Automatic are Izzy Glaudini (synths, vocals), Lola Dompé (drums, vocals), and Halle Saxon (bass, vocals). The band first met while immersed in L.A.’s DIY music scene and started jamming together in 2017. Once they started playing out, word quickly spread about their explosive live shows, and they became a mainstay in the L.A. club circuit. After their debut album, Signal, was released on Stones Throw Records in 2019, they began touring internationally and opening for acts such as Bauhaus. In 2022, they shared the stage with Tame Impala, Parquet Courts, and IDLES.
Automatic’s second album, Excess, rides the imaginary edge where the ‘70s underground met the corporate culture of the ‘80s – or, as the band puts it, “That fleeting moment when what was once cool quickly turned and became mainstream, all for the sake of consumerism.” Using this point in time as a lens through which to view the present moment, Excess takes aim at corporate culture and extravagance. Surrealist automatism is a method of art-making in which the artist suppresses conscious control over the making process, allowing the unconscious mind to have great sway.
The overarching themes of alienation and escapism emerged as Automatic put Excess together, taking writing retreats to flesh out the new songs before decamping to the studio for sprint recording sessions with producer Joo Joo Ashworth (Sasami, FROTH).
On “New Beginning,” they reject the false hope of leaving behind a scorched planet and searching for “a better place,” at a moment when the ultra-rich are eyeing manned space travel: “In the service of desire / We will travel far away.” The song and accompanying video imagine the “nihilism and loneliness” of attempting to escape the planet once unchecked consumerism has reached its logical outcome.
Psychoanalyst Sigmund Freud used free association and automatic drawing or writing to explore the unconscious mind of his patients.
Freud’s ideas strongly influenced French poet André Breton, who launched the surrealist movement in 1924 with the publication of the Manifesto of Surrealism.
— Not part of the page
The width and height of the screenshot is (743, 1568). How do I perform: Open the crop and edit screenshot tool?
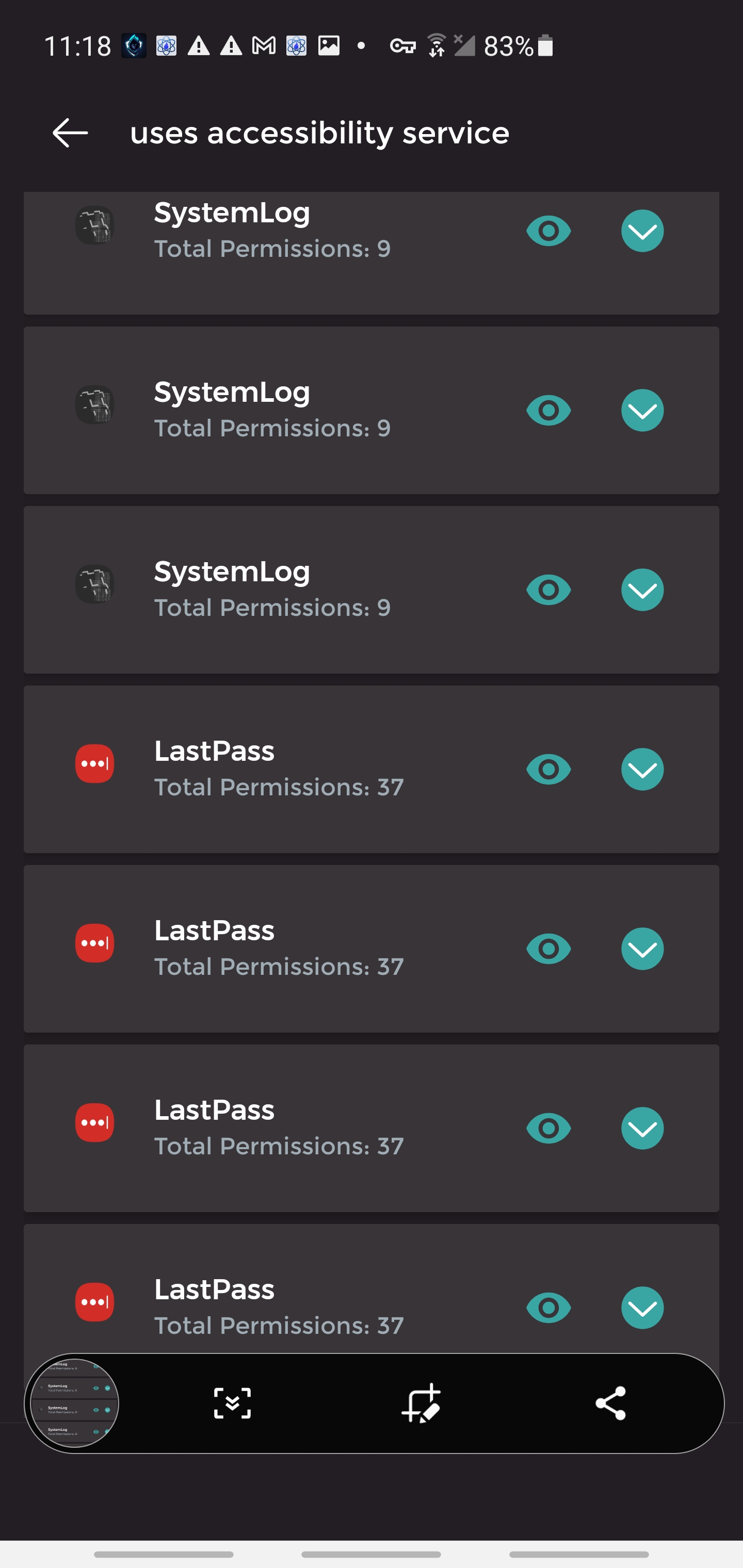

In the manifesto, Breton defined surrealism as Pure psychic automatism, automatic’s overarching themes o falienantion and escapeism emerged as automatic put Excess together; the dictation of thought without all control exercised by reason and outside all moral or aesthetic concerns.
Jackson Pollock’s and others’ abstract expressionism was an essential element in the European movements of art informel and arte nucleare.
While the term automatism is associated explicitly with twentieth-century artists, particularly surrealism, earlier artists such as Alexander Cozens used some elements of chance to create works. In contrast, others reportedly tapped into visionary or trance states.